MOMENT EXTRAORDINAIRE DE PRIERE
EN TEMPS DE EPIDEMIE
PRESIDE PAR LE PAPE
FRANÇOIS
Parvis de la basilique Saint-Pierre
Vendredi 27 mars 2020
[Multimédia]
« Le soir venu » (Mc 4, 35). Ainsi commence l’Evangile que
nous avons écouté. Depuis des semaines, la nuit semble tomber.
D’épaisses ténèbres couvrent nos places, nos routes et nos villes ;
elles se sont emparées de nos vies en remplissant tout d’un silence
assourdissant et d’un vide désolant, qui paralyse tout sur son passage :
cela se sent dans l’air, cela se ressent dans les gestes, les regards
le disent. Nous nous retrouvons apeurés et perdus. Comme les disciples
de l’Evangile, nous avons été pris au dépourvu par une tempête
inattendue et furieuse. Nous nous nous rendons compte que nous nous
trouvons dans la même barque, tous fragiles et désorientés, mais en même
temps tous importants et nécessaires, tous appelés à ramer ensemble,
tous ayant besoin de nous réconforter mutuellement. Dans cette barque…
nous nous trouvons tous. Comme ces disciples qui parlent d’une seule
voix et dans l’angoisse disent : « Nous sommes perdus » (v. 38), nous
aussi, nous nous nous apercevons que nous ne pouvons pas aller de
l’avant chacun tout seul, mais seulement ensemble.
Il est facile de nous retrouver dans ce récit. Ce qui est difficile,
c’est de comprendre le comportement de Jésus. Alors que les disciples
sont naturellement inquiets et désespérés, il est à l’arrière, à
l’endroit de la barque qui coulera en premier. Et que fait-il ? Malgré
tout le bruit, il dort serein, confiant dans le Père – c’est la seule
fois où, dans l’Evangile, nous voyons Jésus dormir –. Puis, quand il est
réveillé, après avoir calmé le vent et les eaux, il s’adresse aux
disciples sur un ton de reproche : « Pourquoi êtes-vous si craintifs ?
N’avez-vous pas encore la foi ? » (v. 40).

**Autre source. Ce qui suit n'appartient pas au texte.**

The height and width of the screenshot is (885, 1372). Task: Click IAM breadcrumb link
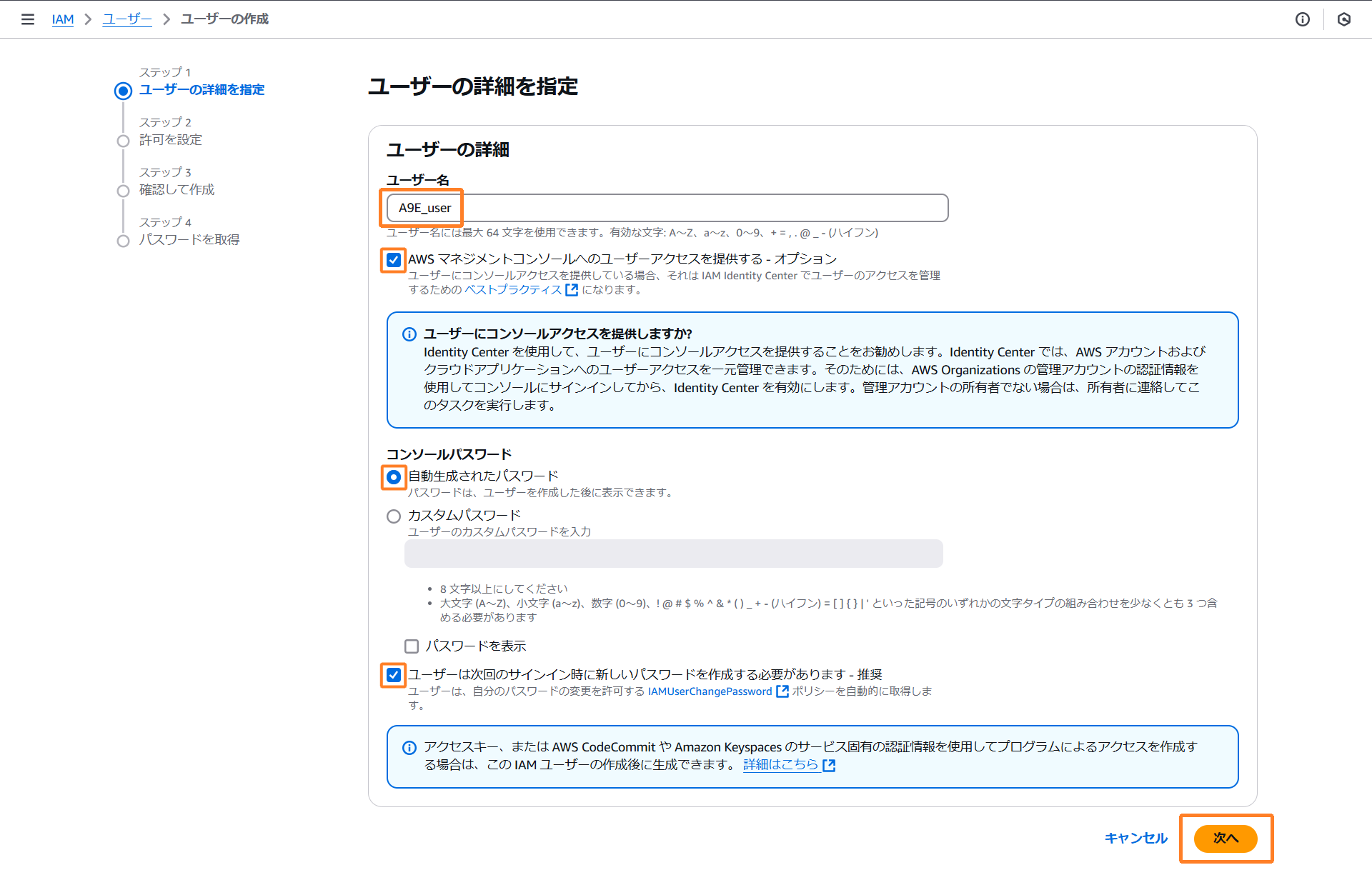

Cherchons à comprendre. En quoi consiste le manque de foi de la part
des disciples, qui s’oppose à la confiance de Jésus ? Ils n’avaient pas
cessé de croire en lui. En effet, ils l’invoquent. Mais voyons comment
ils l’invoquent : « Maître, nous sommes perdus ; cela ne te fait rien ? »

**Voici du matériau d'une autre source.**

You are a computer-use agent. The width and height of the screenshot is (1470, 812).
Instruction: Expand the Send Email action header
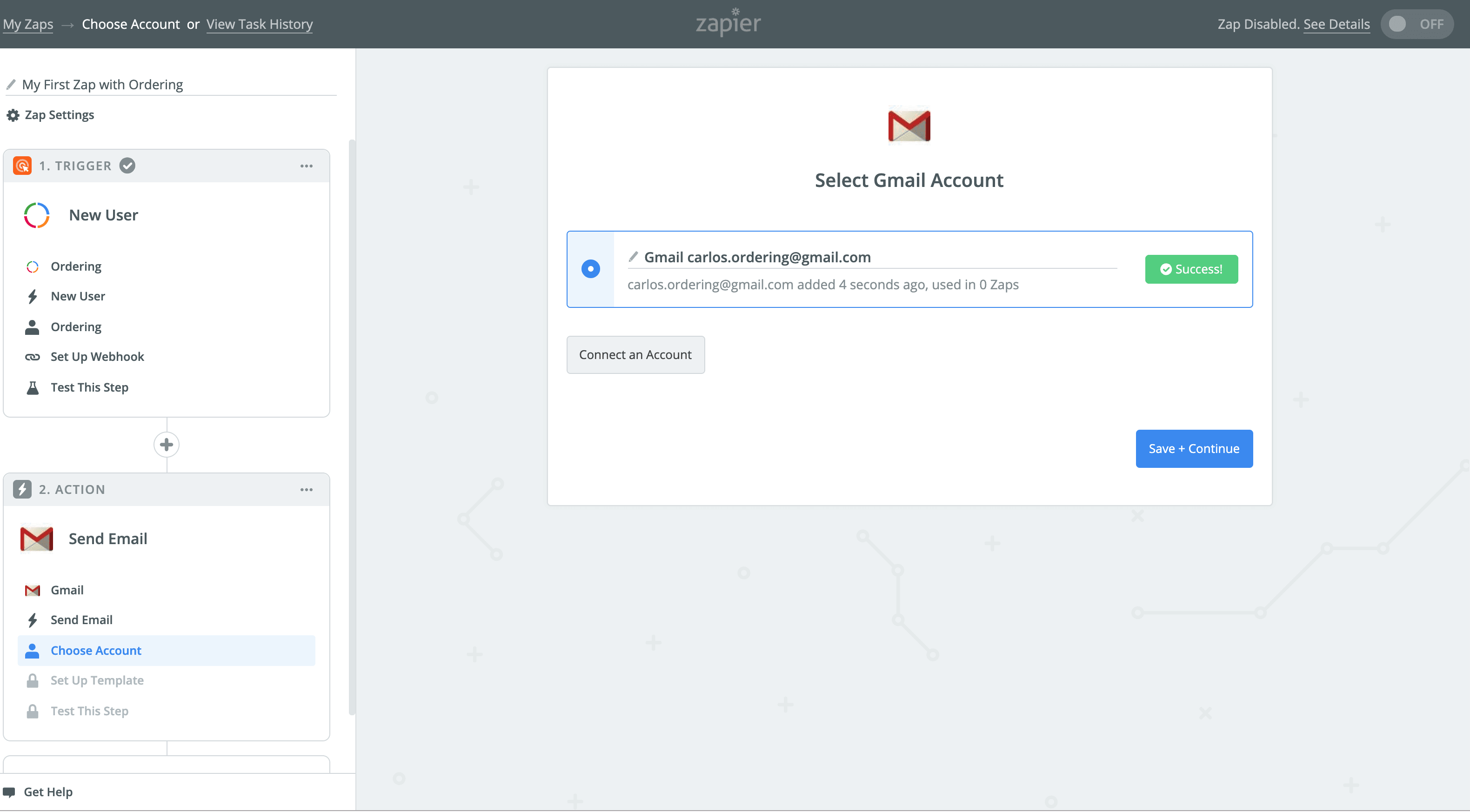point(108,538)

(v. 38). Cela ne te fait rien : ils pensent que Jésus se
désintéresse d’eux, qu’il ne se soucie pas d’eux. Entre nous, dans nos
familles, l’une des choses qui fait le plus mal, c’est quand nous nous
entendons dire : « Tu ne te soucies pas de moi ? ». C’est une phrase qui
blesse et déclenche des tempêtes dans le cœur. Cela aura aussi touché
Jésus, car lui, plus que personne, tient à nous. En effet, une fois
invoqué, il sauve ses disciples découragés.
La tempête démasque notre vulnérabilité et révèle ces sécurités,
fausses et superflues, avec lesquelles nous avons construit nos agendas,
nos projets, nos habitudes et priorités. Elle nous démontre comment
nous avons laissé endormi et abandonné ce qui alimente, soutient et
donne force à notre vie ainsi qu’à notre communauté. La tempête révèle
toutes les intentions d’« emballer » et d’oublier ce qui a nourri l’âme de
nos peuples, toutes ces tentatives d’anesthésier avec des habitudes
apparemment « salvatrices », incapables de faire appel à nos racines et
d’évoquer la mémoire de nos anciens, en nous privant ainsi de l’immunité
nécessaire pour affronter l’adversité.
À la faveur de la tempête, est tombé le maquillage des stéréotypes
avec lequel nous cachions nos « ego » toujours préoccupés de leur image ;
et reste manifeste, encore une fois, cette appartenance commune (bénie),
à laquelle nous ne pouvons pas nous soustraire : le fait d’être frères.